One heat gun (to heat and bend pipe).

With a pen, make 3 marks at the top of the plywood sheet – one in the center, and one each, 9″ to the left and right of the center. Go down 9″ on the plywood and make 3 marks exactly corresponding to the first 3. Draw lines from the outside lower marks to the top center mark. Place marks on both lines 10″ up from the bottom. Go down 27″ from the top of the plywood and make 3 marks corresponding to the others. Draw lines between the 9″ and 27″ marks. Make marks 2″ up from the bottom of both 18″ lines. Drive nails into the 4 upper marks, leaving 2″ of nail exposed. Drive nails into the marks 2″ up from the bottom of the 18″ lines, then drive nails 1″ to the outside of these nails. This is the jig for bending the PVC pipe.

Cut 5′ lengths of 1/2″ schedule 40 PVC pipe. Mark them at 18″ and 28″ from each end. Place one end of PVC pipe between nails on one side, with the end at the 18″ mark (2″ below the first 2 nails). With heat gun, heat PVC pipe at each spot where PVC pipe encounters a nail, and carefully bend the pipe to fit the jig. Allow to cool before removing pipe from jig.

For Grow-Boxes, place 15″ pieces of 3/4″ PVC adjacent to the Grow-Box at each end and at 3′ intervals on both sides. With a hammer, and using the small 2″ X 4″ block of wood, hammer the PVC into the ground until the top is level with the Grow-Box. Drill a hole through the PVC pipe 2″ up from the dirt, and hammer the 2″ nail through both pipe and Grow-Box. Slip the 1/2″ PVC arches into the 3/4″ PVC holding pipes until they encounter the nails – about 6″ deep.

For Soil-Beds, just push the 1/2″ PVC arches into the ground at the peak of the ridge on each side of the Soil-Bed – again about 6″ deep.

Lay the 6-mil plastic over the entire box or bed, centered, with 18″ overhang on each end. Fold excess plastic to avoid a messy appearance. Place dirt on both sides and the ends of the plastic to hold it in place.

Whenever the weather is above 50 degrees, open the ends, and when it is above 65 degrees, lift the plastic from one side and lay it in the aisle.

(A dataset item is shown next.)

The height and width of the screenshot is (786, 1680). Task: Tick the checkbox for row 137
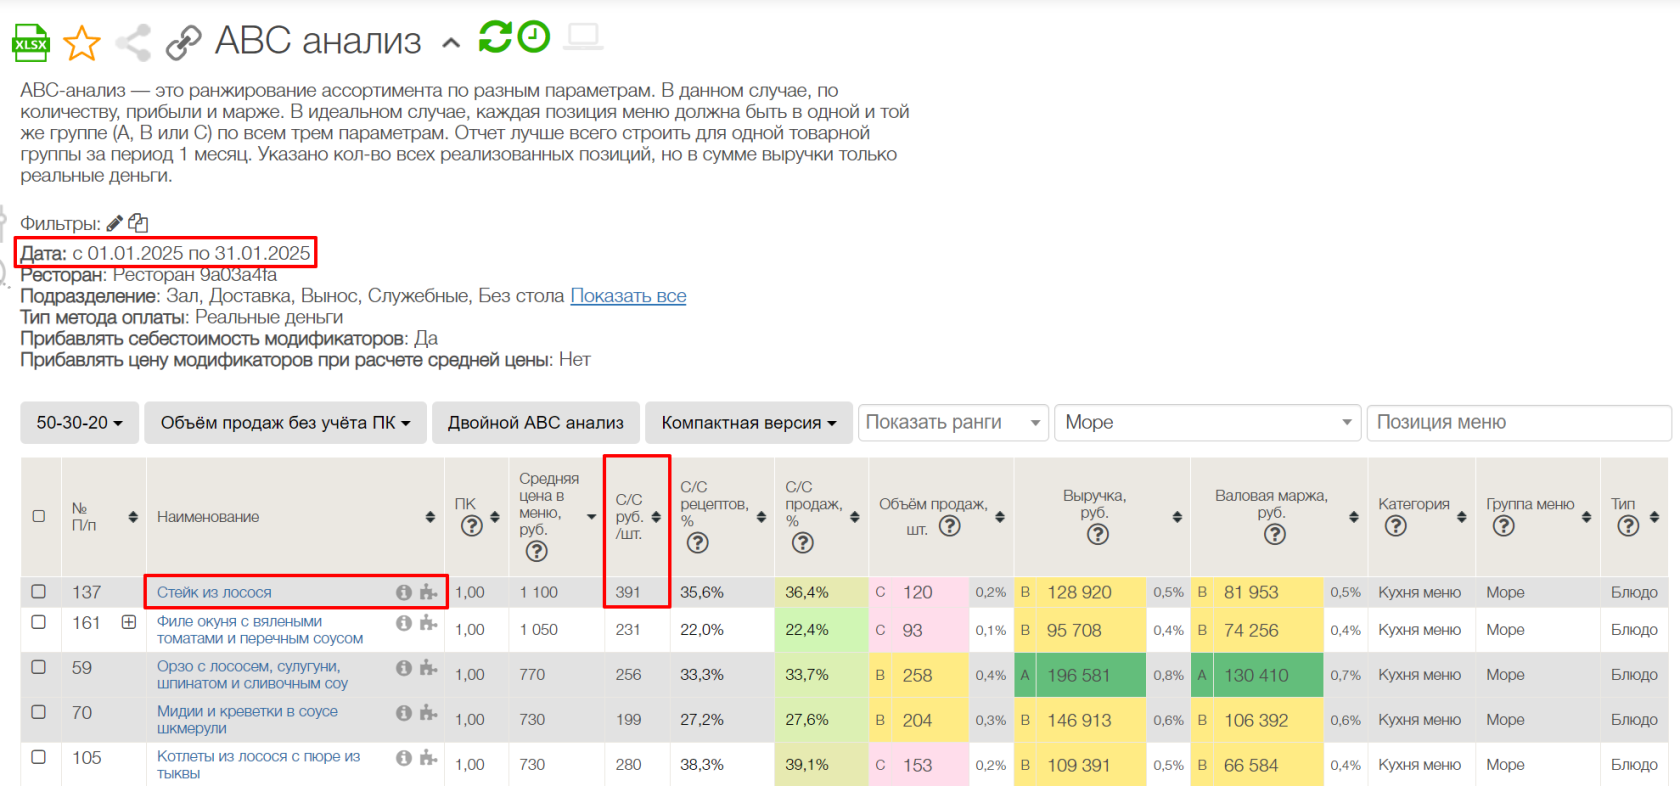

You must watch carefully to ensure that it doesn’t get too hot in your mini-greenhouses. A thermometer in at least one bed is a good idea, in order to measure the temperature and make necessary adjustments. Note also that brassica’s (cabbage, cauliflower, etc.) can grow in cooler weather than the warm-weather plants. Tomatoes, corn, peppers, etc. must be near 70 degrees or above to do well.